In one case, a young woman fell 40 feet from an escalator, struck her head on a steel beam halfway down and landed on a cement floor. Her fiancé and another couple witnessed the fall, called 911 and waited. I cannot imagine their horror between their frantic call and our arrival, or their sorrow for the rest of their lives. I do not have to imagine my own sadness. I felt it for a decade, and it lingers still.
I was trained as a firefighter, and that training included my EMS certifications. It was rigorous, but far from impossible. I learned how to keep people going, always hoping that the emergency room staff and then surgical teams could finish what we started in the field.

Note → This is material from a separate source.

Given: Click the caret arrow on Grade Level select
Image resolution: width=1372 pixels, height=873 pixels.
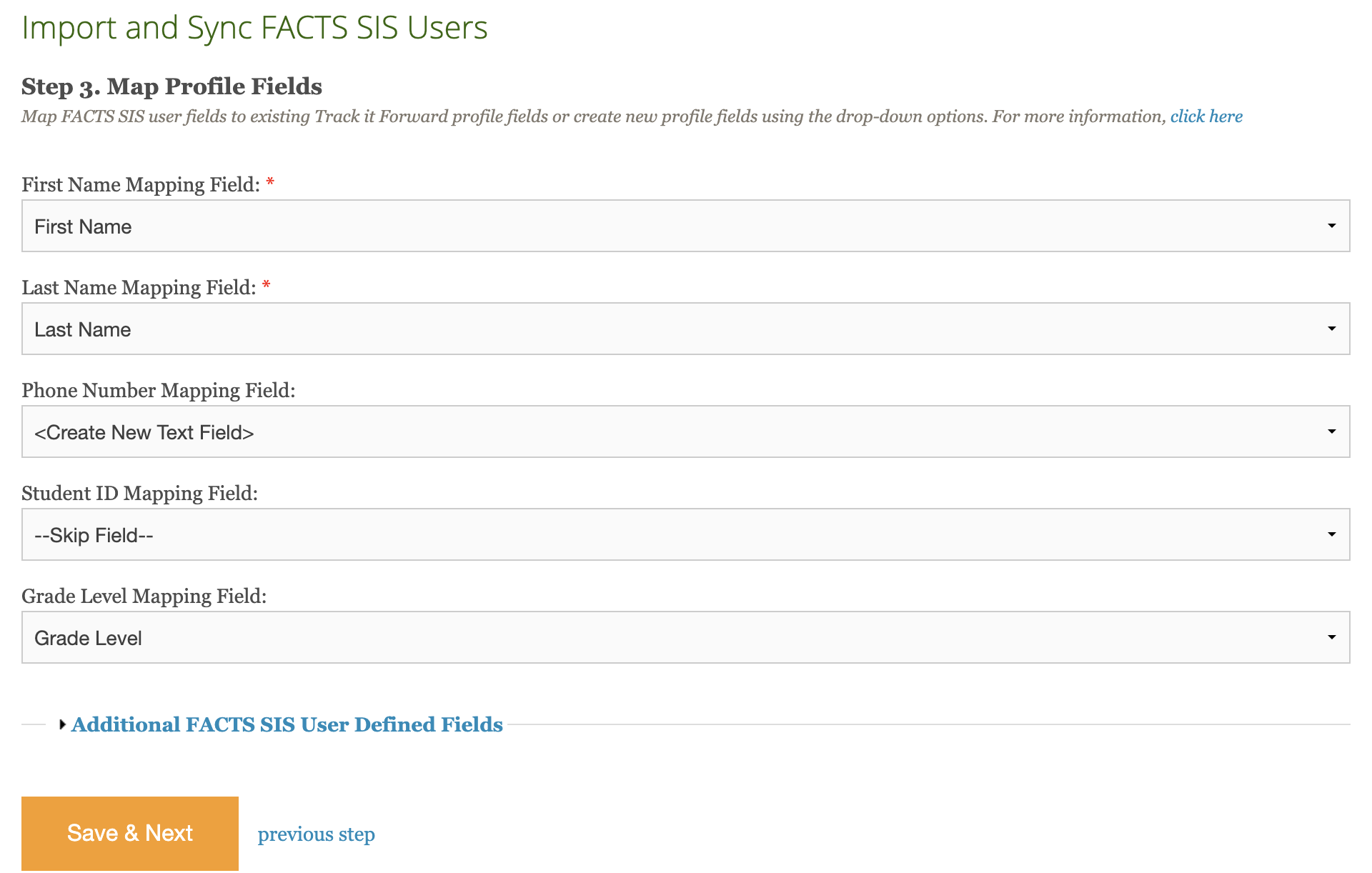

When I encountered this particular patient, I knew that everything that I — or those who followed me — could do would not be enough. The choice to start the life-saving efforts was mine. I made the choice based on the horrified looks on the faces of the survivors, and secretly hated myself for putting the young woman through a violent resuscitation effort. We managed to get a pulse, but I knew she would never regain consciousness.
EMS veterans learn early how to bury the things that need to stay out of sight. We feel things the same way everybody else does, but cannot allow ourselves proper time to heal. A different emergency always comes our way. There is no time to process grief, so we hide it, and move along.
Our strategy works for the people who depend on us. They do not need an emergency responder burdened by a thousand catastrophic events responding to their crisis. They need a person who is fresh, focused and stable.
So I moved on. Days later I read her obituary, and learned that she had a young son who adored her fiancé, and he planned to take care of the child. I can only hope he did.
Ten years passed in a flash. I had made peace with nearly every decision I made during my time at the head of the stretcher. I learned to trust other people in matters of health and well-being.
Eventually, I found myself in a hospital room with my wife who needed medical care. For four days we lingered in the surreal world of tests and results, hospital food, doctors’ rounds, worry, hope and an incredible nursing staff.
One of those nurses was particularly helpful, and we struck up a friendship. Eventually professional barriers were crossed and our personal lives were revealed.
We told stories of our families, and how fragile the human body is. We shared our mutual experiences with loss, and how we learned to cope. Family is of utmost importance, we agreed. She told us the story of her father, a great man from Liberia, and how important he is to her family. We learned how he was nearly lost 10 years ago, and how his life was saved by the heart of an unfortunate young girl who donated her organs after an untimely death.
“You may have heard of her,” our nurse said in her beautifully accentuated speech, her words sounding more like a song than sentences. “She fell from an escalator in Providence.”